WebAuth 3.6.2 Announcement
The ITS WebAuth team is pleased to announce Stanford WebAuth 3.6.2. This release fixes a security vunlerability in the WebLogin server that may, under obscure circumstances, expose the user's password in a URL and from there to the browser history and possibly authenticated web sites via referrer.
For documentation and downloads of WebAuth 3.6.2, see:
New Debian packages have been uploaded to Debian unstable. A security fix for the version of WebAuth included in Debian 5.0 (lenny) will be proposed for the next stable update. In the meantime, updated versions have been uploaded to backports.org.
There are no changes except to the WebLogin script and templates in this release, so updating the Apache modules is not required. Similarly, new Red Hat packages are not required since the WebLogin server is not packaged for Red Hat.
The user-visible changes in this release are:
SECURITY: When generating the redirect to test for cookie support if the test cookie is not already set, be sure not to include the username and password query fields in the redirect URL. Otherwise, the user's password could be logged in the Apache logs and possibly be included in referrer information sent by the browser.

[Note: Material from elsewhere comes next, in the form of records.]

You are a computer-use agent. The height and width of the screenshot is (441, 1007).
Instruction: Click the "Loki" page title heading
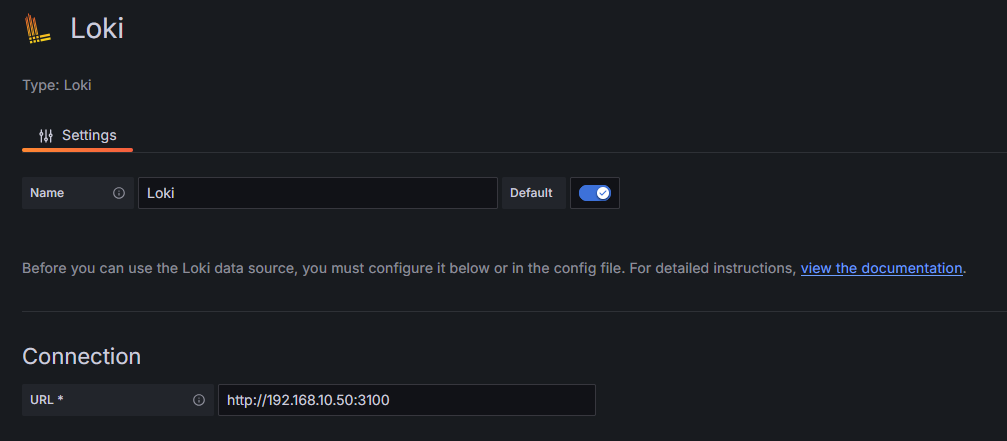[x=97, y=28]
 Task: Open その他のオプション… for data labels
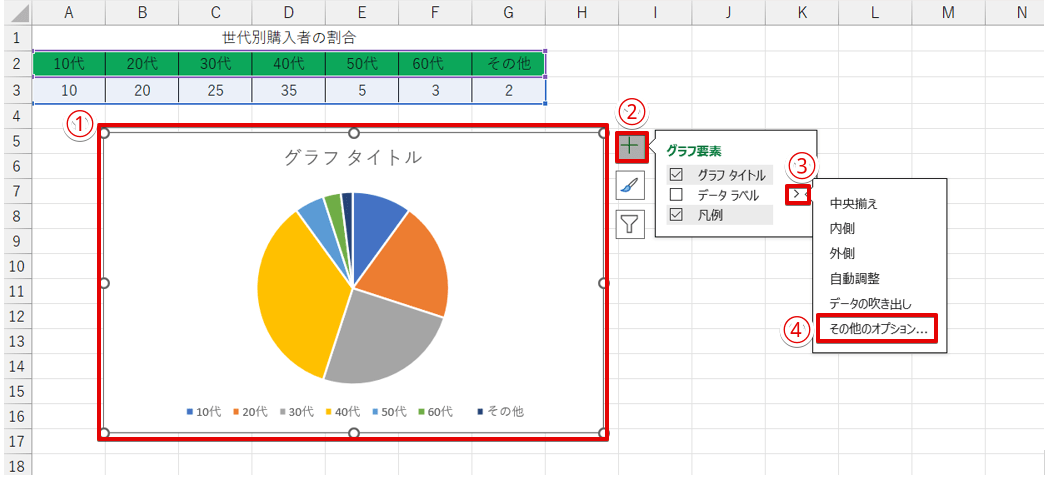(x=877, y=329)
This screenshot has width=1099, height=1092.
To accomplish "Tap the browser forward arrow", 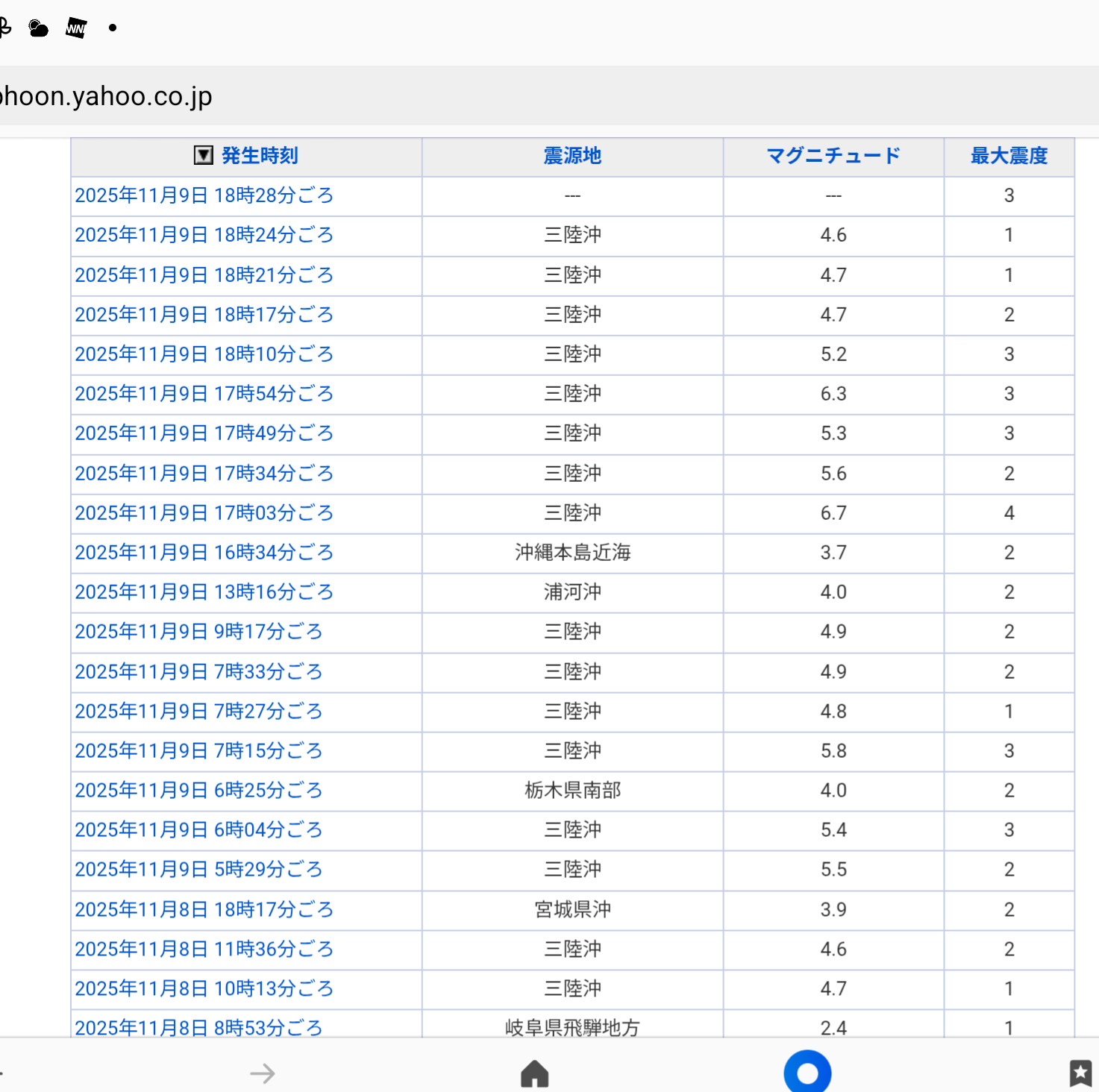I will coord(262,1073).
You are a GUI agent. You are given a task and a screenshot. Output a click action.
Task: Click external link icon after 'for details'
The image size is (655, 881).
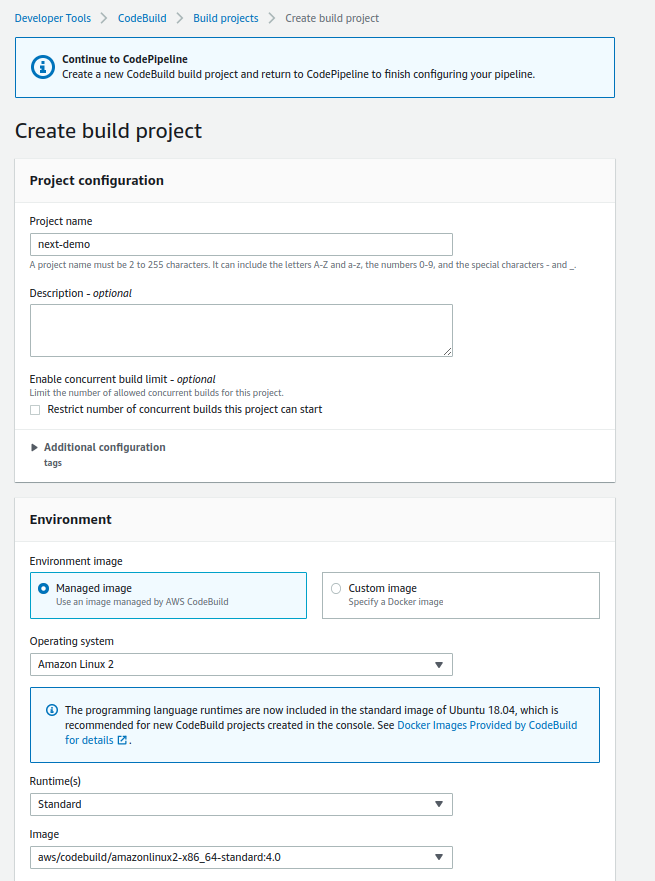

SECURITY: Reject username/password logins via methods other than POST, since continuing risks exposing the password in the browser history and via referrer information.
If the user submits the login form via POST without including the test cookie, assume that the browser supports cookies and proceed. We won't present the initial login form without seeing the test cookie, so something strange is happening. Continuing and assuming everything will work seems to be the best approach.
Add tools/weblogin-passcheck to examine Apache logs looking for users who were affected by the above security vulnerabilities. This script is not installed by default but is provided in the distribution for WebLogin administrators to use to determine the scope of this problem. For documentation, run tools/weblogin-passcheck -h.